本文:
ついでに言うと、「70年周期」というのは、前の大戦の記憶を持つ者がほとんど死去して、戦争を知らない世代が社会の中心になっているからである。


(以下引用)


●ネズミ講の宿命●
近代以前の貧しい社会に資本主義システムが導入されると、まず少数の者が豊かになり、豊かな食生活や高価な医薬品、医療サービスの恩恵を受けて寿命を延ばす。
この結果、年齢別人口構成を示すグラフはピラミッド型……ではなくて、逆T字型になる。所得別人口構成のグラフも同様である。
この場合、少数の金持ちは、高度な教育を受け、情報を集め、国家や企業の運営方針について、排他的独占的に影響力を行使する。
政治は少数の豊かな特権階級に基づく非民主的独裁政治か、または(1918年以前の英国や1925年以前の日本がそうであったように)所得(直接税の納税額)によって選挙権を制限する「制限選挙」に基づく議会制民主主義政治となる。


逆T字型の「上」(頂点)に立つ年長者、政治家、官僚、経営者、管理職、商品開発者、研究者、著者、芸術家から「下」にいる若者、貧乏人、労働者、消費者、読者、観客に向かって、政策、法律、教育、広告宣伝、流行情報、文化、命令、需要が発せられるので、「下」はひたすら「上」に従えばよい。
たとえ「下」にいる者でも、このシステムに(早く)参加した者は豊かになれる。貧しい家に生まれても、「上」の望むような教育を受けて、読み書きや「毎朝起きて定時に同じところへ通う生活習慣」を身に付け、就職後はよく働き、よく稼ぎ、貯めたカネは、「上」の連中が開発した商品やサービスを購入するのに使う。そうこうするうちに「下」の連中もある程度寿命が伸び、生活水準が向上するので、逆T字型は中盤が少し幅広になって、三角形型、すなわち典型的なピラミッド型になる。


この傾向が続いて、「下」の者が全員中年や中産(中流)階級、すなわち「中」になってしまうと、「下」がいなくなって困る。そこで、政府は女性には大勢の子供を産んでほしい。

提供された記録:
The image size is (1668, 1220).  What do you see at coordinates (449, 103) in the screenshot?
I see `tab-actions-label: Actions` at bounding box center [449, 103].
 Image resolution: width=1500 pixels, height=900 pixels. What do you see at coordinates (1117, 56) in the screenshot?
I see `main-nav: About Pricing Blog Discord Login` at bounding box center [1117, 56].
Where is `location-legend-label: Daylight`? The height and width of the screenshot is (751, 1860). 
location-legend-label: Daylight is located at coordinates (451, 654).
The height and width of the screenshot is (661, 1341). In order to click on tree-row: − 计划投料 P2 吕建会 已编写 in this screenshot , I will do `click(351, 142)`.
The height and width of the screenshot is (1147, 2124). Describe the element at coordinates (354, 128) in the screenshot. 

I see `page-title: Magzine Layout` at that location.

課題 1: 本文の「この結果、年齢別人口構成を示」から「は大勢の子供を産んでほしい。」までを、「逆T字型」を「T字をひっくり返した形」に言い換えて書き直してください。
課題 2: 本文で、逆T字型の「下」にいるとされている人たちを全部挙げてください。
課題 3: 資本主義と人口の形を扱った本文を、最後の文のあとから書き継いでください。
記録はこの作業とは関係ありません。

解答 1:
この結果、年齢別人口構成を示すグラフはピラミッド型……ではなくて、T字をひっくり返した形になる。所得別人口構成のグラフも同様である。
この場合、少数の金持ちは、高度な教育を受け、情報を集め、国家や企業の運営方針について、排他的独占的に影響力を行使する。
政治は少数の豊かな特権階級に基づく非民主的独裁政治か、または(1918年以前の英国や1925年以前の日本がそうであったように)所得(直接税の納税額)によって選挙権を制限する「制限選挙」に基づく議会制民主主義政治となる。


T字をひっくり返した形の「上」(頂点)に立つ年長者、政治家、官僚、経営者、管理職、商品開発者、研究者、著者、芸術家から「下」にいる若者、貧乏人、労働者、消費者、読者、観客に向かって、政策、法律、教育、広告宣伝、流行情報、文化、命令、需要が発せられるので、「下」はひたすら「上」に従えばよい。
たとえ「下」にいる者でも、このシステムに(早く)参加した者は豊かになれる。貧しい家に生まれても、「上」の望むような教育を受けて、読み書きや「毎朝起きて定時に同じところへ通う生活習慣」を身に付け、就職後はよく働き、よく稼ぎ、貯めたカネは、「上」の連中が開発した商品やサービスを購入するのに使う。そうこうするうちに「下」の連中もある程度寿命が伸び、生活水準が向上するので、T字をひっくり返した形は中盤が少し幅広になって、三角形型、すなわち典型的なピラミッド型になる。


この傾向が続いて、「下」の者が全員中年や中産(中流)階級、すなわち「中」になってしまうと、「下」がいなくなって困る。そこで、政府は女性には大勢の子供を産んでほしい。

解答 2: 若者、貧乏人、労働者、消費者、読者、観客

解答 3:
が、生活が豊かになり、セックス以外に「やること」の増えた中産階級の夫婦はそうそう大勢の子供はつくらない。医療のお陰で乳児死亡率も下がったことだし、「少なく産んでだいじに育てよう」と考える。このため、年齢別人口構成も所得別人口構成もやがて、ピラミッド型から逆U字型(釣鐘型)になり、最終的には逆ピラミッド型になる。


この「最終段階」になると、ネズミ講は破綻する。
そもそも「下」の連中は、「努力して勉強や仕事や貯蓄をすれば『上』に上がって、命令を出したり流行や文化を作り出したりする側にまわり、最先端の医療や教育を受けられ、老齢年金も十分に得られる」と思って頑張って来たのに、いざ自分たちが中年や中産階級になってみると、「『上』はもう定員オーバーで、新規募集は行っておりません」と言われたことになるからだ。
国民の大半が豊かになって「総中流」になった国があるとすれば、それは成功であると同時に失敗なのだ。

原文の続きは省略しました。